**ACTIVITY:** Take the line with "525x394 pixels. How" and every line after it in the data. Transcribe them exactly, through the last.

--- START ---

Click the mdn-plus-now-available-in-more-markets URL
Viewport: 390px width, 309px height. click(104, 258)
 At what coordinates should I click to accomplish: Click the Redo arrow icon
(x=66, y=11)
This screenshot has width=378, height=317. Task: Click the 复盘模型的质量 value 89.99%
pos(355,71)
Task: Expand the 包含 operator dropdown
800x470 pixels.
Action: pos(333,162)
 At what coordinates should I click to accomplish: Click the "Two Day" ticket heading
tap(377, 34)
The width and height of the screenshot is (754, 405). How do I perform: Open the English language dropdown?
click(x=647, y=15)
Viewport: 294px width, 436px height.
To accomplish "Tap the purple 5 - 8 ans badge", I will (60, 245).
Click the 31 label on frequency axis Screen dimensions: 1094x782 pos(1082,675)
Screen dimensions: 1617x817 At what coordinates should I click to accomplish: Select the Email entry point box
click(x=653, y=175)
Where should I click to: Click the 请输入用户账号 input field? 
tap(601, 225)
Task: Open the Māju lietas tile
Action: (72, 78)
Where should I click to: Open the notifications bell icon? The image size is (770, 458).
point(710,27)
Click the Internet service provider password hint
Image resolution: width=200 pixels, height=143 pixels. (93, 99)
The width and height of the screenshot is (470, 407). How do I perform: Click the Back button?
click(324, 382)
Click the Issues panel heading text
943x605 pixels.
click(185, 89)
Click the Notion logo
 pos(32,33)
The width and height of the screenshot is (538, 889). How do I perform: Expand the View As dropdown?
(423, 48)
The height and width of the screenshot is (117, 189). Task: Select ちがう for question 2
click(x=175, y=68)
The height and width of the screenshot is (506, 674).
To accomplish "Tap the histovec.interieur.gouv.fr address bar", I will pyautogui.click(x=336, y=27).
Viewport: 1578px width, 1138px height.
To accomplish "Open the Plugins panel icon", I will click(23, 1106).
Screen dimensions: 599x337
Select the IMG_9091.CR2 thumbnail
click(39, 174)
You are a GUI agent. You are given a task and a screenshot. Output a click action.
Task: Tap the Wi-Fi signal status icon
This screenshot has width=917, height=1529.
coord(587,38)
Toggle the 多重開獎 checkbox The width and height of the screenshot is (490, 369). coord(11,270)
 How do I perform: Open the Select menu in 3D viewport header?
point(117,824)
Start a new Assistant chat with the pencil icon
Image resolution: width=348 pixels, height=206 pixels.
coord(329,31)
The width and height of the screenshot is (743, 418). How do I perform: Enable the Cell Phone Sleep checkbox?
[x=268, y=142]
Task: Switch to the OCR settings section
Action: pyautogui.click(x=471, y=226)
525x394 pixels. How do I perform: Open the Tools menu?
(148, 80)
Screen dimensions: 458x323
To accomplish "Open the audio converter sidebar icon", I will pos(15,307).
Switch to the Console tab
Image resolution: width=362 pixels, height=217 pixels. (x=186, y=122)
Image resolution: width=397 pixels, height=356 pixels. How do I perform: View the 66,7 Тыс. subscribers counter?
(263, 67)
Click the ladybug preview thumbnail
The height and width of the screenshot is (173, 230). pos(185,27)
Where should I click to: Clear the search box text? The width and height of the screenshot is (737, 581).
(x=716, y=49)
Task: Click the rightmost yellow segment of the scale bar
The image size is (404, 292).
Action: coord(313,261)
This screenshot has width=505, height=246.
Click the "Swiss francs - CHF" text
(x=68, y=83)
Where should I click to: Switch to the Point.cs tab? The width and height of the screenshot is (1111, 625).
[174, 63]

--- END ---

**ANSWER FOR THIS EXERCISE:**
525x394 pixels. How do I perform: Open the Tools menu?
(148, 80)
Screen dimensions: 458x323
To accomplish "Open the audio converter sidebar icon", I will pos(15,307).
Switch to the Console tab
Image resolution: width=362 pixels, height=217 pixels. (x=186, y=122)
Image resolution: width=397 pixels, height=356 pixels. How do I perform: View the 66,7 Тыс. subscribers counter?
(263, 67)
Click the ladybug preview thumbnail
The height and width of the screenshot is (173, 230). pos(185,27)
Where should I click to: Clear the search box text? The width and height of the screenshot is (737, 581).
(x=716, y=49)
Task: Click the rightmost yellow segment of the scale bar
The image size is (404, 292).
Action: coord(313,261)
This screenshot has width=505, height=246.
Click the "Swiss francs - CHF" text
(x=68, y=83)
Where should I click to: Switch to the Point.cs tab? The width and height of the screenshot is (1111, 625).
[174, 63]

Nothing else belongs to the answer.